Phase II Trial of Reduced-Intensity Fludarabine, Melphalan, and Total Body Irradiation Conditioning Results in Favorable Outcomes with Haploidentical Donor Peripheral Blood Stem Cell Transplant

Introduction

High risk hematologic malignancies are curable with allogeneic hematopoietic cell transplant (HCT). Haploidentical (haplo) HCT with post-transplant cyclophosphamide (PTCy) has improved access to transplant in patients lacking an HLA matched donor. However, traditional reduced-intensity conditioning (RIC) with fludarabine/cyclophosphamide/total body irradiation (TBI) for haplo HCT with PTCy is marred by high rates of relapse. This study seeks to optimize the RIC haplo HCT with PTCy platform in older adults with a slight intensification in conditioning and the use of peripheral blood stem cell (PBSCT) grafts in lieu of bone marrow grafts (BMT). Additionally, tacrolimus was substituted by sirolimus based on prior phase II data suggesting favorable rates of graft-versus-host disease (GVHD) after haplo PBSCT with PTCy (Bejanyan, Blood Adv. 2021). We hypothesized that this approach could successfully reduce the risk of relapse and improve disease-free survival (DFS) without substantially increasing non-relapse mortality (NRM).

Methods:

This single arm, single center phase II trial of haplo PBSCT used a RIC regimen consisting of Melphalan 70 mg/m ² IV on day -6, fludarabine 30mg/m ² IV daily on days -6 to -2, and TBI 200 cGy on day -1 (NCT04191187). Subjects received haplo PBSCT with a target dose of 5 x 10 ⁶ CD34+ cells/kg and capped at 7 x 10 ⁶ CD34+ cells/kg.
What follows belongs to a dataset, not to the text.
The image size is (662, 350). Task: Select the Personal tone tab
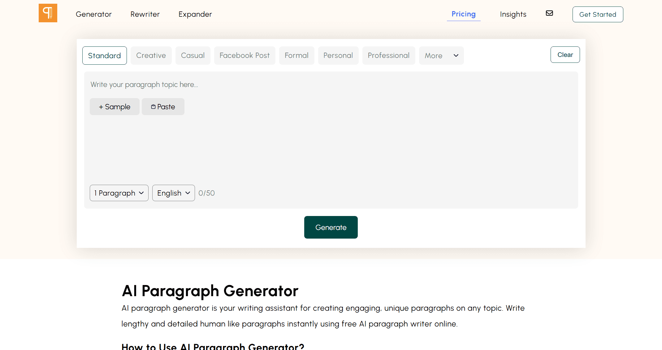338,56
GVHD prophylaxis consisted of PTCy 50 mg/kg on days +3 and +4, mycophenolate mofetfil (MMF) 1 gram three times daily from days +5 to +35, and sirolimus initiated at a target trough of 8-14 ng/mL on day +5 and tapered off between days +100 and +180. Eligibility criteria required a hematologic malignancy as the indication for allogeneic HCT and either age >55 years or a hematopoietic cell transplant comorbidity index (HCT-CI) > 3. The primary endpoint of this study is DFS with a hypothesis that the experimental regimen would have an 18 month DFS of 60% compared to a historic DFS of 40% and 90% power to reject the null hypothesis.

Results:

A total of 34 subjects were treated on the trial. The median age was 66 years (range: 31-74 years). The HCT-CI score was > 3 in 41%. Acute myeloid leukemia (AML, 44%) was the predominant indication for transplant followed by myelodysplastic syndromes (MDS, 29%). Nine patients (26%) were from underrepresented racial/ethnic minorities (those other than non-Hispanic white). Five patients (15%) received tacrolimus for GVHD prophylaxis before a protocol amendment changed the regimen to sirolimus for the remaining 29 patients (85%). The median follow-up time for 25 surviving patients was 28.5 months . The trial met the primary endpoint with 18-month DFS of 70.5% (90% CI > 59.1%, p=0.002). We observed no primary graft failure events. Neutrophil engraftment by day 30 was achieved in 30 patients (88%), and platelet engraftment by day 60 was achieved in 28 patients (82%). The cumulative incidence of grade II-IV acute GVHD at day 100 was 11.8% (95% CI: 3.6-25.1%). The cumulative incidence of moderate to severe chronic GVHD at 18 months was 9.1% (95% CI: 2.2-22.0%). At 18 months, the cumulative incidence of NRM was 17.7% (95% CI: 7.0-32.2%) and of relapse was 11.9% (3.7-25.4%). GVHD-free relapse-free survival at 18 months was 61.4% (95% CI: 42.9-75.5%) and the overall survival at 18 months was 73.3% (95% CI: 54.9-85.1%).

Conclusion:

In this completed phase II trial of fludarabine, melphalan 70 mg/m ², TBI with haplo PBSCT and PTCy/sirolimus/MMF, the primary endpoint was met with an 18-month DFS that was superior to historical control. This was attributable to low rates of relapse without excessive NRM. Acute and chronic GVHD rates were favorable. Pharmacogenomic and pharmacokinetic correlative data is pending and will be included in the final presentation. These promising results merit further investigation to potentially establish this platform as a new standard approach to RIC haplo PBSCT.